The National Labor Relations Board (NLRB) continued its effort to reshape labor-management relations yesterday by proposing regulations that would shorten the time employers have to respond to union organizing campaigns.
The rule changes would reduce by several weeks the current average period of 40 days between the submission of union cards and the holding of a union election. The accelerated time frame would come from simplifying procedures, deferring litigation, and setting shorter deadlines for hearings and filings.
The NLRB adopted the proposed regulations by a vote of three to one, with Republican member Brian Hayes casting the lone dissenting vote.
“Make no mistake, the principal purpose for this radical manipulation of our election process is to minimize or, rather, to effectively eviscerate an employer’s legitimate opportunity to express its views about collective bargaining,’’ Hayes wrote.
AIM opposes the rule change and expects to submit formal comments to the NLRB. The board will accept comments for 60 days.
Abbreviated union elections place employers at a disadvantage because most don’t find out about a union campaign until it is well under way- frequently when the union has more than 75 percent of the potential unit employees signed up.

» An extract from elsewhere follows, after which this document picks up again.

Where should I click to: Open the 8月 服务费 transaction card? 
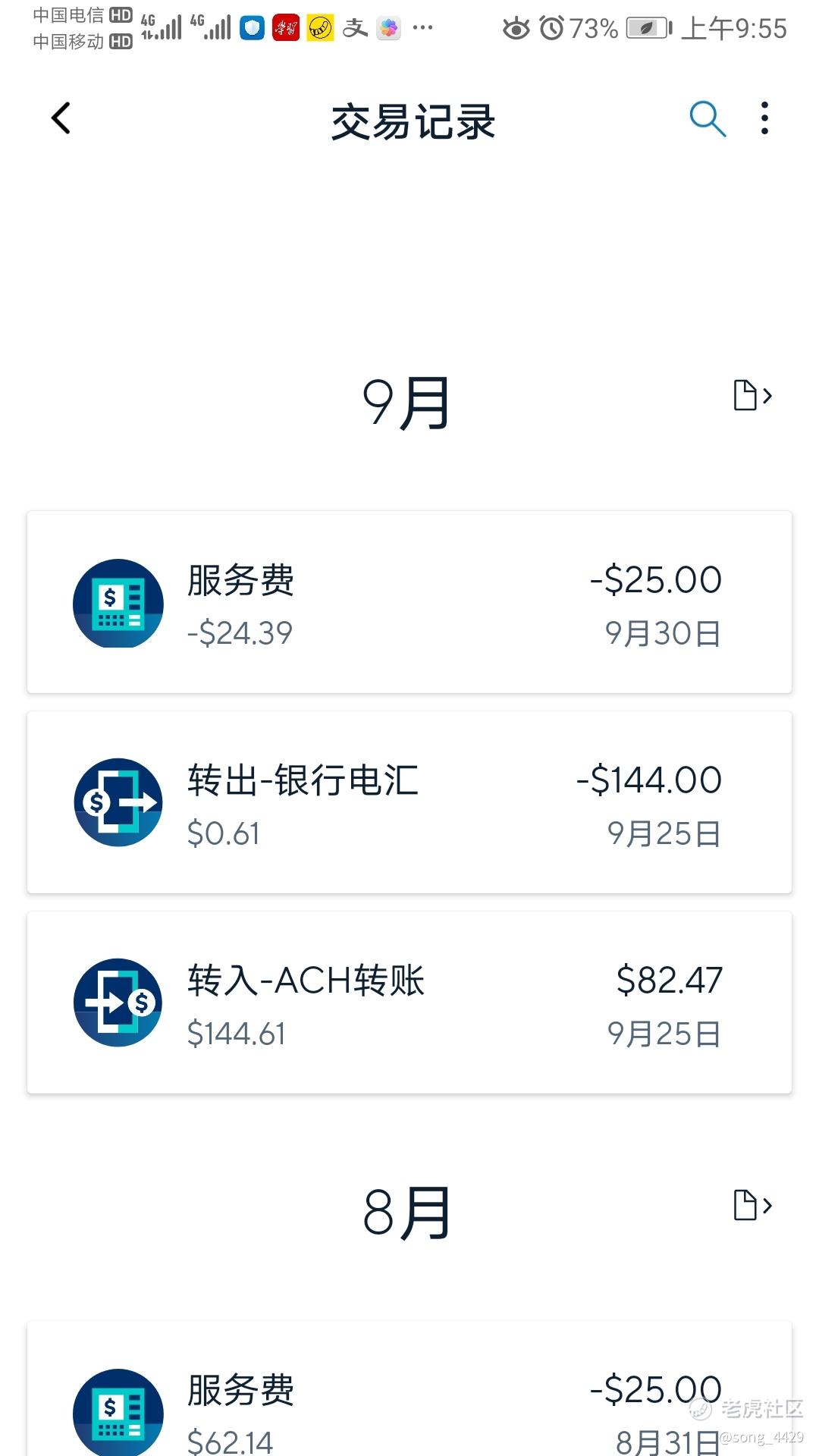pyautogui.click(x=410, y=1389)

Decades of experience in dealing with unions tells me that 10-day elections are insufficient time for a company to combat the promises, lies and misrepresentations that the union has been able to make without the opportunity for an employer to present an opposing view.
Organized labor wants shortened elections desperately since first-time union elections produce contracts only about 56 percent of the time. Unions are often unable to bargain to an agreement and lose their majority representation assumption as employees express “buyer’s remorse.”

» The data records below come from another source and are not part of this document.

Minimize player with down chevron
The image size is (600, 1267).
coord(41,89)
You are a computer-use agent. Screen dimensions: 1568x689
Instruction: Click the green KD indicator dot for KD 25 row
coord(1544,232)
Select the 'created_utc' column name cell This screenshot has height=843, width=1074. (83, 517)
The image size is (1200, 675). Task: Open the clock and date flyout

The most disconcerting provision of the NLRB proposal would deprive employers of the ability to seek NLRB review before the union election of decisions made by regional labor administrators. The new rules would eliminate the pre-election request for review and instead postpone the review until after the ballots have been cast.

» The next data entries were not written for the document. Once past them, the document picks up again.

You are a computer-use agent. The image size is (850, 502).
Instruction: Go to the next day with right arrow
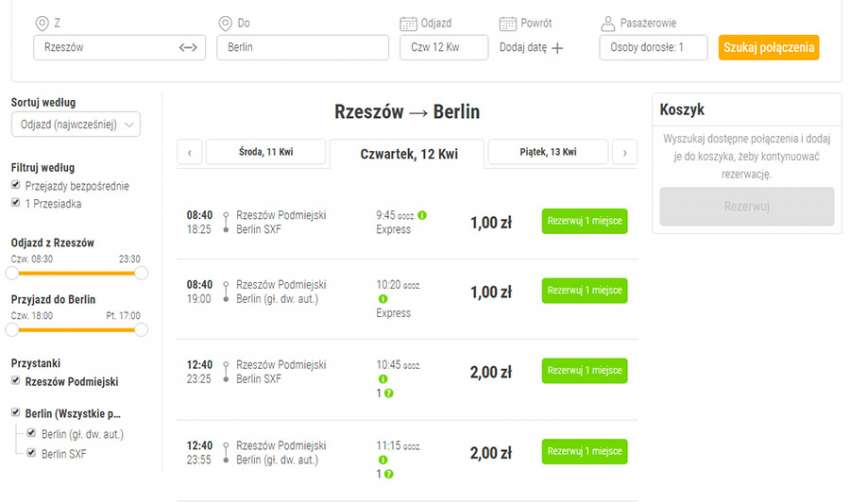(x=624, y=153)
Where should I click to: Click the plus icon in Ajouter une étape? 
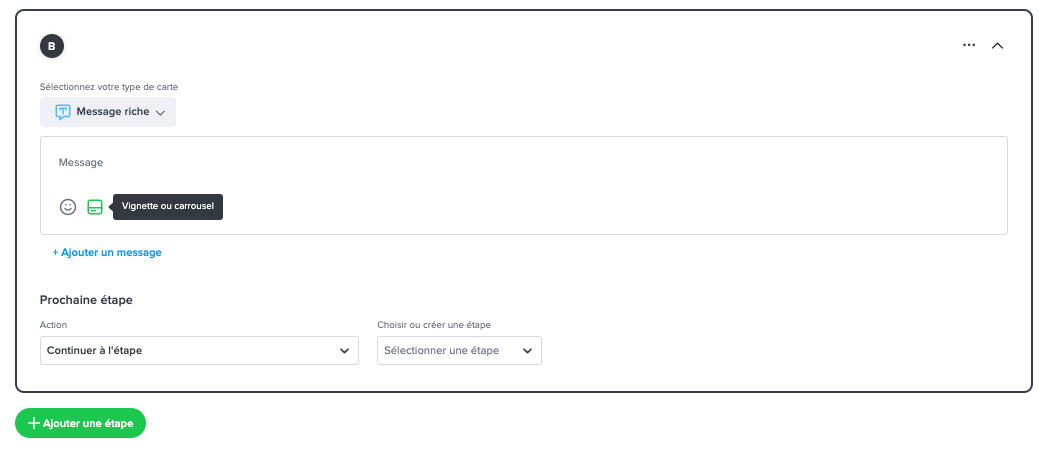(x=34, y=423)
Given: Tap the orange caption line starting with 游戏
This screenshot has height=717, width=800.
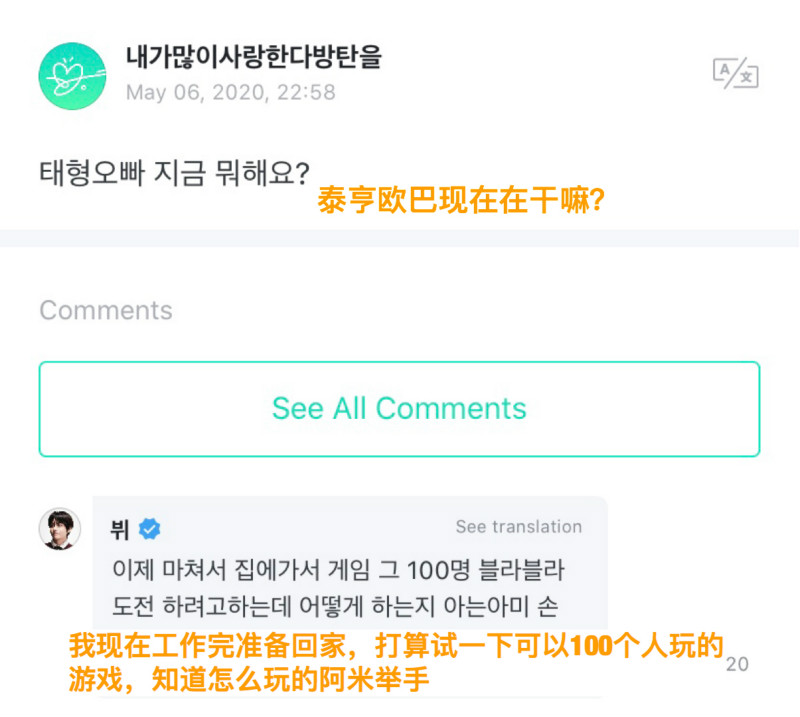Looking at the screenshot, I should (248, 681).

“Today, of course, the Board is routinely criticized for doing what the statute requires it to do. It is fair to predict, then, that the new proposals will be controversial. That controversy is unfortunate, but it is not a good reason for the Board to abandon its responsibilities,” NLRB Chair Wilma Liebman said in a statement.
The new rules underscore AIM’s longstanding concern that the pro-union NLRB seeks to implement on its own major portions of the Employee Free Choice Act that has so far failed to pass Congress. The Employee Free Choice Act would eliminate secret-ballot representation elections.